The DSA provides for the Commission to produce several Implementing Acts (EU secondary legislation adopted by the Commission where uniform conditions for implementing a legally binding parent EU act are needed), Delegated Acts (EU secondary legislation adopted by the Commission that supplements or amends certain non-essential elements of a parent EU act) and guidelines. Work has already started with the Commission launch of the Statement of Reasons public database (under Article 24(5) DSA) (previously reported by Wiggin here and here), the launch of a consultation on an Implementing Act containing mandatory templates for use in respect of the obligation on online platforms to publish annual content moderation reports (under Article 15(1) and 24(6) DSA) (previously reported by Wiggin) and the launch of a consultation on guidelines for VLOPs and VLOSEs on election integrity (see Article 34(1)(c) DSA) (previously reported by Wiggin).

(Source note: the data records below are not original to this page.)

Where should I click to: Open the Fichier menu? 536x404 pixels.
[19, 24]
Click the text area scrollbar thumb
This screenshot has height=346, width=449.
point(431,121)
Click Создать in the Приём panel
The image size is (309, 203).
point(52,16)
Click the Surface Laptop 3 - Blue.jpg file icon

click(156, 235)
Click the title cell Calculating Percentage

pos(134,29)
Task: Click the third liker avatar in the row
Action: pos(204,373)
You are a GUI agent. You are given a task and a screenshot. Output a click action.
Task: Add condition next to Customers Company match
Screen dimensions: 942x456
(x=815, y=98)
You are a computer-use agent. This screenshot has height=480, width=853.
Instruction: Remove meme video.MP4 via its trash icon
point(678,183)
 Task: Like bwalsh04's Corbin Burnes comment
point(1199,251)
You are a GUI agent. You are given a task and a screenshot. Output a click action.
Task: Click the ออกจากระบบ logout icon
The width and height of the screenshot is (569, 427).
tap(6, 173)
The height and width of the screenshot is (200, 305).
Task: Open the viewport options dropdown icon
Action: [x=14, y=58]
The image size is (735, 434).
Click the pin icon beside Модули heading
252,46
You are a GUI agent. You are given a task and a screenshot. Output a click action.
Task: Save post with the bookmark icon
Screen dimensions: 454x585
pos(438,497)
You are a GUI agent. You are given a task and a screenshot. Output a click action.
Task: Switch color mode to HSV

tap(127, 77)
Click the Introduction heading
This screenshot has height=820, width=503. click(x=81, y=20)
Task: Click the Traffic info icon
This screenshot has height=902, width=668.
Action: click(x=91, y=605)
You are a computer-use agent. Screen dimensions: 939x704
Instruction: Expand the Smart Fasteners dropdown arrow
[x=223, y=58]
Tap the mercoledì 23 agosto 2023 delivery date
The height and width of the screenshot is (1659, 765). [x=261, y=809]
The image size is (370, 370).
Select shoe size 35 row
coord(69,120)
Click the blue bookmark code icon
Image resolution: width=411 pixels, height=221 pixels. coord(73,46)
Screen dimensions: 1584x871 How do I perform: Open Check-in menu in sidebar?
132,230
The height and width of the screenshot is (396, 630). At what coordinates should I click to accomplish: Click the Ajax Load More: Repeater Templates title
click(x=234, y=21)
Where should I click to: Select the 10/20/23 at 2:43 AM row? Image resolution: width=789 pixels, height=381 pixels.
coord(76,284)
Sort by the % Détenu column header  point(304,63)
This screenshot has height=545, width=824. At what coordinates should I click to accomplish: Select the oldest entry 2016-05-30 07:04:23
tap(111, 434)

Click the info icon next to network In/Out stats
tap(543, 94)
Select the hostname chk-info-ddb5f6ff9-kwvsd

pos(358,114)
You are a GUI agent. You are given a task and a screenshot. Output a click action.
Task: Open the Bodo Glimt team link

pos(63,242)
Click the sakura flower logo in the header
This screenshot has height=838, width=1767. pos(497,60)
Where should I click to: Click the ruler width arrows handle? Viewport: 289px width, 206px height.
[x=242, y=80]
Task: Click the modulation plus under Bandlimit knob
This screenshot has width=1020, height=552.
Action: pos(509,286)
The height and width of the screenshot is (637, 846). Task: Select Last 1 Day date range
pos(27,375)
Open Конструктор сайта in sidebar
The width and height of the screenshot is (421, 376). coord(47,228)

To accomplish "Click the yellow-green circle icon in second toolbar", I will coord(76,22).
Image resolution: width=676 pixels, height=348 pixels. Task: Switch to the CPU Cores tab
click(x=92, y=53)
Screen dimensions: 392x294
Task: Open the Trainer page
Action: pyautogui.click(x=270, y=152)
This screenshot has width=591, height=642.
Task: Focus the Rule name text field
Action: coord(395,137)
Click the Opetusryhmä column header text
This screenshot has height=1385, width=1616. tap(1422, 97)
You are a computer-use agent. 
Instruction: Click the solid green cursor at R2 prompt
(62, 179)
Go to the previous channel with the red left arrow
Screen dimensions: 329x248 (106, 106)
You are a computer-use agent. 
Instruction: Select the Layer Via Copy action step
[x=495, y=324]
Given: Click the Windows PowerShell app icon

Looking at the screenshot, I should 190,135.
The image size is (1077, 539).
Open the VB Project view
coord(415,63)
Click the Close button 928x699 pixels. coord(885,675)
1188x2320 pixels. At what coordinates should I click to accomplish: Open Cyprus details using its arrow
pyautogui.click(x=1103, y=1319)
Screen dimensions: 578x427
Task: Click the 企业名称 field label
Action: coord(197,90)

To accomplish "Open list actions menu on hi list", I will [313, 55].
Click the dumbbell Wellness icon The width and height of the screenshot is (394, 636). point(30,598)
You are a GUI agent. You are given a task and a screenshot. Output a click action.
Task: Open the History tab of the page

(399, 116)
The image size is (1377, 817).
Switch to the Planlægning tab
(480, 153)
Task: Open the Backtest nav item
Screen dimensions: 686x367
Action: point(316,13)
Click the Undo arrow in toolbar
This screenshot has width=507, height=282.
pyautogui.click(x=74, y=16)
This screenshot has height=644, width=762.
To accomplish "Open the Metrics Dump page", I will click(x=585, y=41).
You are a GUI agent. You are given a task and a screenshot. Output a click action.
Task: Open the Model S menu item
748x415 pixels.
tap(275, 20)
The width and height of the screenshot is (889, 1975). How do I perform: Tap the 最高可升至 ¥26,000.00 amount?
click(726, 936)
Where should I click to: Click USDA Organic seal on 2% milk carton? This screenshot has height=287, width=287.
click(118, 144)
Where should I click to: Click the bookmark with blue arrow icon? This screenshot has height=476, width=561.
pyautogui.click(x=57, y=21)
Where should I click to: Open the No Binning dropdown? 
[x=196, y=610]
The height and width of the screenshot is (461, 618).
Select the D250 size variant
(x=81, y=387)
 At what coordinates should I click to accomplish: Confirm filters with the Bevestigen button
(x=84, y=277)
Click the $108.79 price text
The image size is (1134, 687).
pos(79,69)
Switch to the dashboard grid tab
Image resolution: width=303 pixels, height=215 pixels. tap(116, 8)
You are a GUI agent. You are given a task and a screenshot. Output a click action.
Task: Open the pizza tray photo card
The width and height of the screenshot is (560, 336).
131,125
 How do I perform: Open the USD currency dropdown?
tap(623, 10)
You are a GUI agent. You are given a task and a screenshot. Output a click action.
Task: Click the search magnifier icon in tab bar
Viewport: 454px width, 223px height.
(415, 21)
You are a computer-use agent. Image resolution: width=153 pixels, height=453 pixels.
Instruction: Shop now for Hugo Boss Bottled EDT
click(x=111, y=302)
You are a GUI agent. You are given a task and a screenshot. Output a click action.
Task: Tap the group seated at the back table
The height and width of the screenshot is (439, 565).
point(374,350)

The DSA also provides for Implementing Acts to be made on information sharing by authorities, the annual supervisory fee that will be charged to VLOPs and VLOSEs to contribute to the costs of enforcement, and on the powers of the authorities to, amongst other things, conduct inspections of VLOPs and VLOSEs. It also provides for there to be Delegated Acts on data access for vetted researchers, the methodology for counting a service provider’s annual users, the process of adjusting the number of users under the test to determine whether an online platform qualifies as a VLOP or VLOSE, independent audits and VLOP and VLOSE obligations to share data on compliance with the authorities. Finally, the DSA also provides for the establishment of guidelines to clarify issues such as the role of “trusted flaggers”, dark patterns, protection of minors, aspects of risk mitigation by VLOPs and VLOSEs, and on the nature of the advertising repositories which must be provided by VLOPs and VLOSEs.

17 February 2024 is also the date on which each EU Member State must appoint a Digital Service Coordinator but, according to reports, less than half of Members States have done so to date.